Le seul remède que je vois, c’est d’accueillir cette violence en nous-mêmes et de porter attention à ce qui la réveille et la sous-tend.

Je ne suis pas seule à craindre pour ce monde ni à rêver d’harmonie, de paix et d’échanges pacifiés.

Aussi l’espoir m’habite-t-il quand je vois s’activer le petit groupe d’ambassadeurs de la paix, le nombre chaque jour grandissant de ces pompiers d’un genre nouveau, capables d’apprivoiser les flammes intérieures et d’alimenter les échanges d’un bois qui réchauffe ou éclaire.
Je me réjouis aussi quand je vois rouler, sur les joues de quelques soldats du feu qui font usage de la force dans le but de protéger, des larmes qui éviteront que l’incendie se propage.
Leurs larmes témoignent de la violence du monde et de son impact, et aussi de ce qu’ils parviennent à incarner malgré tout :

Un minimum de force,
Un maximum d’amour.

La déception, la tristesse, l’impatience — le découragement parfois — font régulièrement surface quand on s’emploie à cultiver la réceptivité, la bienveillance, l’attention, le soin… et que les vieilles habitudes se frayent un chemin à notre insu.
Mais l’intention, mes amis, l’intention seule compte.
Tandis que l’on se désole du manque d’aptitude, du manque de savoir-faire ou de savoir-être, l’engagement, lui, reste intact.
C’est le moment où faire preuve de bienveillance envers soi est essentiel, où rejoindre une communauté et partager avec des amis pompiers est crucial. C’est auprès d’eux que l’on se rappelle et se réjouit des essais qu’on a pu transformer. C’est ainsi que l’énergie revient, c’est ainsi que l’on se souvient de son engagement et qu’on retrouve la véritable flamme qui l’alimente.

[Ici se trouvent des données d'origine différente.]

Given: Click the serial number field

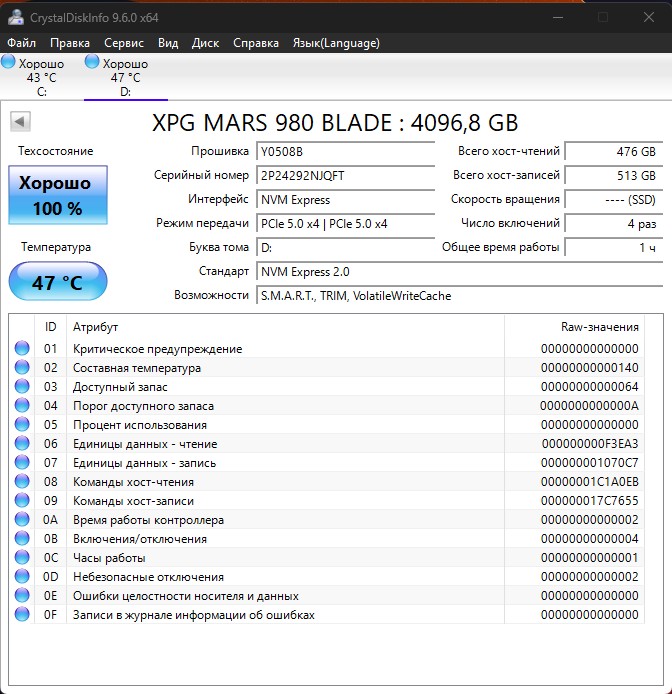Looking at the screenshot, I should 346,175.
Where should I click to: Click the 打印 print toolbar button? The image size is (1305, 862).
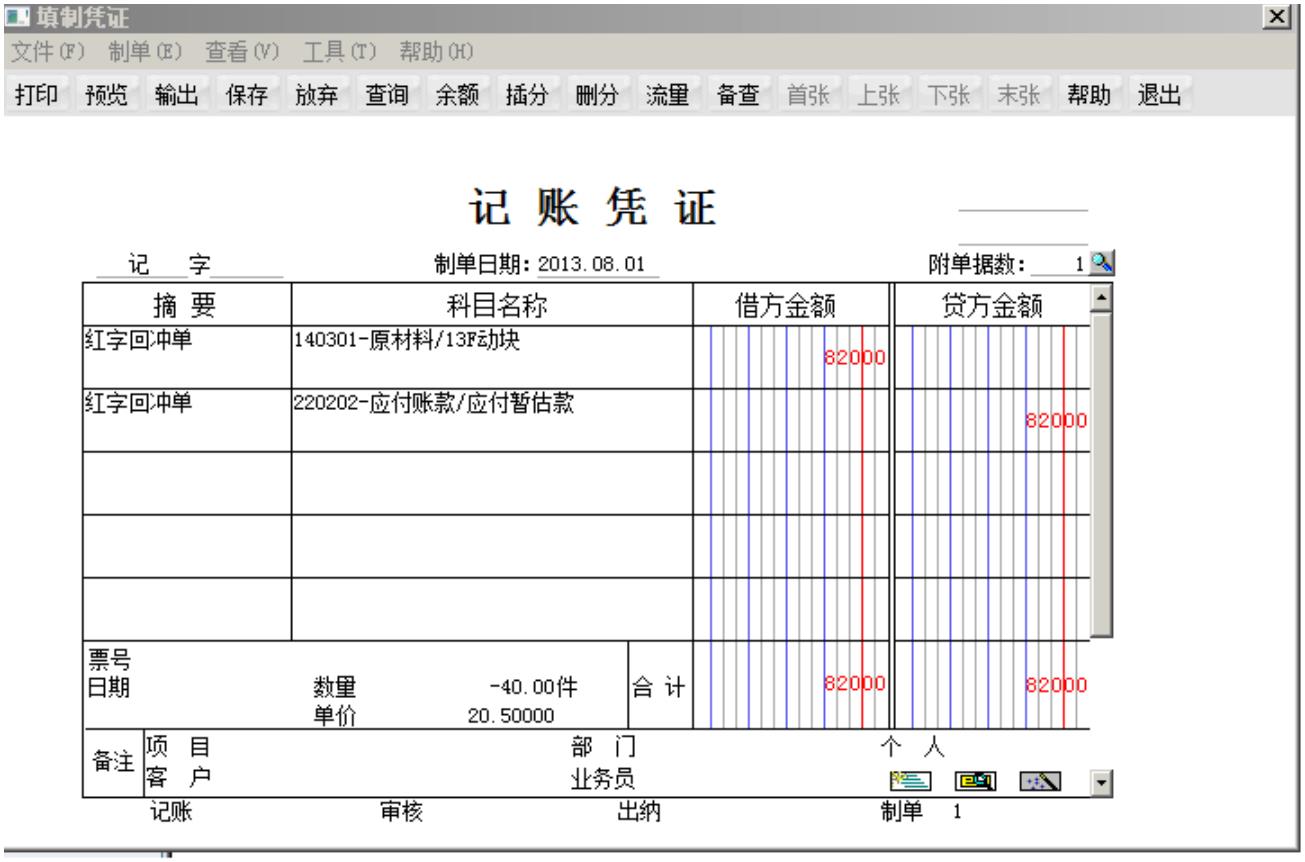(38, 96)
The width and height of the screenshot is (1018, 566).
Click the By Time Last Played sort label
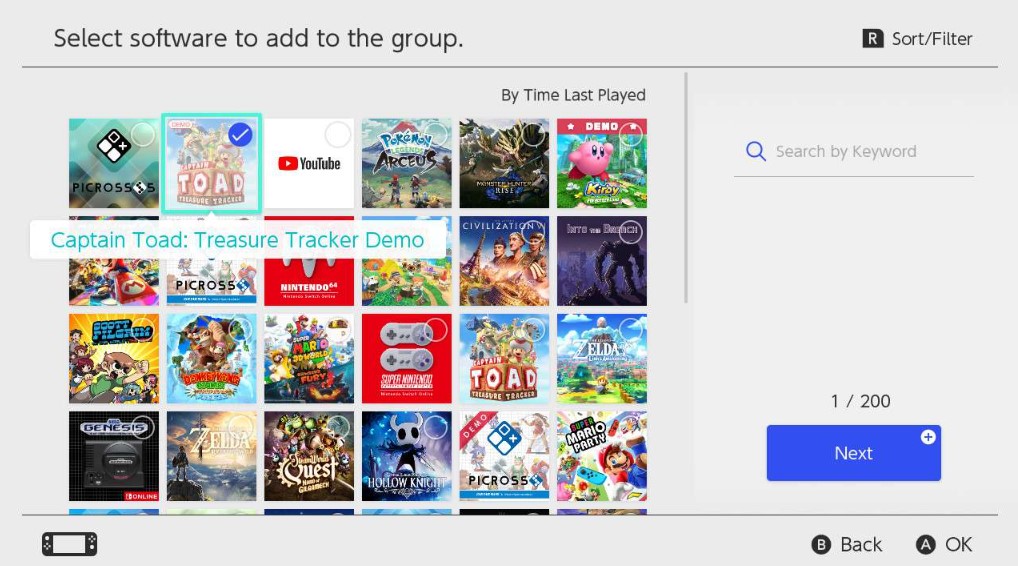pos(573,95)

Un peu curieux au départ, l'on s'approche timidement de cette étrange communauté, puis l'on prend part à la ronde pour finalement choisir de demeurer dans le cercle.
C’est la magie de la communauté : elle nous permet d’apprendre les uns des autres, de nous soutenir les uns les autres. Elle témoigne d’un autre type de foyers dans lesquels notre attention est tournée vers les aspirations véritables, celles qui sous-tendent parfois les discours incendiaires et maladroits, et qui vient nourrir les liens, solliciter et augmenter notre capacité d’aimer.